# Tabular Model: flat data, without context

[![Open in Colab](https://colab.research.google.com/assets/colab-badge.svg)](https://colab.research.google.com/github/mostly-ai/mostlyai-engine/blob/main/examples/flat.ipynb)

In [None]:
from pathlib import Path
import pandas as pd
from mostlyai import engine

# init workspace and logging
ws = Path("ws-tabular-flat")
engine.init_logging()

# load original data
url = "https://github.com/mostly-ai/public-demo-data/raw/refs/heads/dev/census"
trn_df = pd.read_csv(f"{url}/census.csv.gz")

# execute the engine steps
engine.split(                         # split data as PQT files for `trn` + `val` to `{ws}/OriginalData/tgt-data`
  workspace_dir=ws,
  tgt_data=trn_df,
  model_type="TABULAR",
)
engine.analyze(workspace_dir=ws)      # generate column-level statistics to `{ws}/ModelData/tgt-stats/stats.json`
engine.encode(workspace_dir=ws)       # encode training data to `{ws}/OriginalData/encoded-data`
engine.train(workspace_dir=ws)        # train model and store to `{ws}/ModelData/model-data`
engine.generate(workspace_dir=ws)     # use model to generate synthetic samples to `{ws}/SyntheticData`

In [None]:
# load synthetic data
syn_df = pd.read_parquet(ws / "SyntheticData")
syn_df.head(5)

### QUALITY ASSURANCE

#### univariate `age`

In [None]:
print("Original Age:  " + ", ".join([f'q{q*100:.0f}: {trn_df["age"].quantile(q):.0f}' for q in [.1, .25, .5, .75, .9]]))
print("Synthetic Age: " + ", ".join([f'q{q*100:.0f}: {syn_df["age"].quantile(q):.0f}' for q in [.1, .25, .5, .75, .9]]))
#syn_df["age"].quantile(np.linspace(0, 1, 11))
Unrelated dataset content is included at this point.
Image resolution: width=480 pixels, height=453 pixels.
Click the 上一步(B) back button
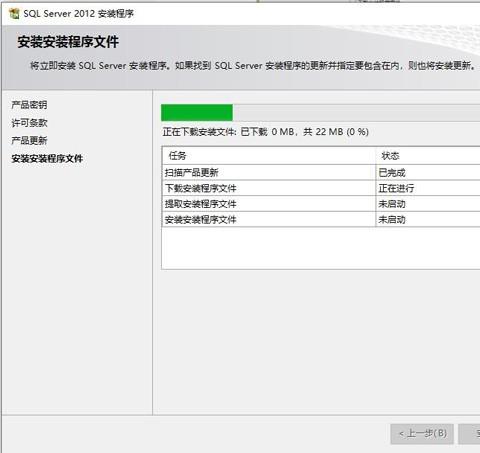422,434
#### bivariate `sex` ~ `income`: income gap

In [None]:
trn_gap = (trn_df[trn_df["sex"] == "Male"]["income"] == ">50K").mean() - (trn_df[trn_df["sex"] == "Female"]["income"] == ">50K").mean()
syn_gap = (syn_df[syn_df["sex"] == "Male"]["income"] == ">50K").mean() - (syn_df[syn_df["sex"] == "Female"]["income"] == ">50K").mean()
print(f"Income Gap {trn_gap:.1%} vs. {syn_gap:.1%}")

#### check consistency between `education` and `education.num`

In [None]:
pd.crosstab(syn_df["education"], syn_df["education_num"])